Arkansas Ban On Smoking Medical Marijuana Fails In Senate, Edibles Bill Held Off
An attempt to ban the smoking of medical marijuana fell short in the Arkansas Senate while a bill to ban edibles was deferred. But both measures altering the voter-approved constitutional amendment could come up later this week.
Speaking on the Senate floor on Monday, Republican Jason Rapert of Bigelow said inhaling smoke is not good medicine.
“You mark my word. People will be hurt, they will be injured, and some will die as a result of this loose amendment,” said the senator.
“Whether from burning wood, tobacco, marijuana the same toxins and carcinogens that are released from the combustion of materials, especially in cigarette smoke, are also present in marijuana smoke,” claimed Rapert after talking referencing opposition from the American Lung Association.
But the Republican senator faced resistance from within his own party, including Senator Jeremy Hutchinson of Benton. Hutchinson, an opponent of medical marijuana in the November election, said it would behoove his colleagues to adhere to the state motto Regnat Populus – the people rule.
“Whether we like it or not the people have voted this in and they want us to comply. They only thing they gave us authority to do in the constitutional amendment was to implement their wishes,” he said. “I would argue this is in direct violation of the vast majority of people that voted for that. I think it’s time to respect the will of the people even if it doesn’t comport with our desires or our feelings.”

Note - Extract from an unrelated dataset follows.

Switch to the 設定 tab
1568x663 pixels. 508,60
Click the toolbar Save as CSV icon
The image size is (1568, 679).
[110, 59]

The veteran legislator said if the Senate backs a smoking ban for the product there would be a voter backlash.
“If we want to ensure that we’ll have recreational marijuana in two years then do this. Because the people will rise up and they will pass recreational marijuana. They will probably punish a lot of us for thinking we’re smarter than they are.”
Senator Rapert retorted that allowing smoking under the current amendment is tantamount to recreational marijuana already being legalized.
The fact that inhaling smoke can be damaging to lungs was not a persuasive argument to Hutchinson as to why it should be banned.
“I agree it’s bad but there’s a lot of bad things that people want. People want to get certain piercings that are bad but I voted to let those people get their piercings. Smoking tobacco is bad but nobody’s filed a bill to outlaw smoking of tobacco,” laughed Hutchinson. “While I agree that smoking marijuana is not ideal and there’s better way to deliver whatever medicinal values there are, the people spoke.”
The medical marijuana smoking ban – which would leave oils on the table for patients – failed 10 to 15 with nine members not voting. It needs a two-thirds vote in the 35 member chamber to amend the constitutional amendment that authorized the program.